I must say that my experience has been quite different. I am extremely grateful for the help, but I find the process more painful and disheartening than anything I’ve gone through in graduate school.
Well, I’m glad you’re hanging in with it, dissenting. My feeling in your case, as in some of my other clients, is that your professors allowed bad writing habits to become ingrained, and in this did you a great disservice. However, bad habits can be unlearned, although it is indeed dreadfully painful. I think you’re doing excellent work.
I had this experience too. I try to tell people why I have two MA degrees, and about my experiences at [top dept in my field] and I just feel rotten and horrible and broken. When the alumni donation request letters come I want to burn them. When I hear someone went there, I become angry and emotional. I have difficulty dealing with my colleagues who were successful there. I almost dropped out of academia altogether after my experience at [top dept], after I had a nervous breakdown… but when my anxiety doesn’t get the best of me I love my work. XXXX, author of this letter? If you’re out there reading this, you’re not alone. I asked a question in seminar at my current university last week and panicked so hard I don’t know if I actually spoke a coherent sentence. My brain kind of “whited out”, as it does.

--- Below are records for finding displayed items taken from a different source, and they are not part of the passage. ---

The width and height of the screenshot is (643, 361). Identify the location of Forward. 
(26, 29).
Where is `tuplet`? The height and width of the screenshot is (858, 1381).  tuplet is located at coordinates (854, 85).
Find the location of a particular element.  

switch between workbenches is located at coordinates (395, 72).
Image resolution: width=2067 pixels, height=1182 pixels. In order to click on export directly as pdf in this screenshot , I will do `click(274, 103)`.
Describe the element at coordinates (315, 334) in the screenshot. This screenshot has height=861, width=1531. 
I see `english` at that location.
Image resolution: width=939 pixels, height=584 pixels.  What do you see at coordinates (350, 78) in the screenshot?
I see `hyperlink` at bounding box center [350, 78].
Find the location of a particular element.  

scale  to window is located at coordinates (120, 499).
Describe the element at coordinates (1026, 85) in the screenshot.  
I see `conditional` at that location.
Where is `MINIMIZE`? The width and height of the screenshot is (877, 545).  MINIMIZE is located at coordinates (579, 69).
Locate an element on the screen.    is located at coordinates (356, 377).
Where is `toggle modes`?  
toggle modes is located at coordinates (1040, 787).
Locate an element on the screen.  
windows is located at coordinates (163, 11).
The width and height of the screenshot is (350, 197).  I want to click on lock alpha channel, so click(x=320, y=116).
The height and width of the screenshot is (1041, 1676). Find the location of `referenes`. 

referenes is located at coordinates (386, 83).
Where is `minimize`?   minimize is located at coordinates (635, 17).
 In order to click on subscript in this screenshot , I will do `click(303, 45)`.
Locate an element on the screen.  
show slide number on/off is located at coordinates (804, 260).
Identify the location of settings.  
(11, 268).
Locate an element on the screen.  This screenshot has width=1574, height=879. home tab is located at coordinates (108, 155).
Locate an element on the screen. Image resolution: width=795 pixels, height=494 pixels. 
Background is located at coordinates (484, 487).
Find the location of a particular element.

My dept chair (kindly) refers to me as the most anxious student ever to cross the threshold of his office. And he had that experience too. Now known as one of the smartest people in our field, he couldn’t get a job when he graduated from [another top dept in our field] because his anxiety led to him choking during interviews. He kept trying, and he made it.
We can DO this.
thanks for this, lisbet.
I know this was a long time ago now, lisbet, but thank you for your reply. It means a lot to know I’m not alone.
Thanks for sharing your experience. It’s always good to be reminded that I am not alone in this madness. I was an undergraduate at an elite university and chose later to attend my local state university for my doctoral degree. I didn’t want to return to another highly competitive environment and, so far, this has been a good decision for me. I’m not working with big names in my field but I attend conferences and this has allowed me to make good contacts and keep abreast of the scholarship. I’ve received a number of grants and a dissertation fellowship. But it is still tough–as I now write my dissertation, I’ve had my first panic attacks ever in my life–why DO we do this to ourselves!! Nonetheless, I know my anxiety would be considerable greater in a high-stakes department.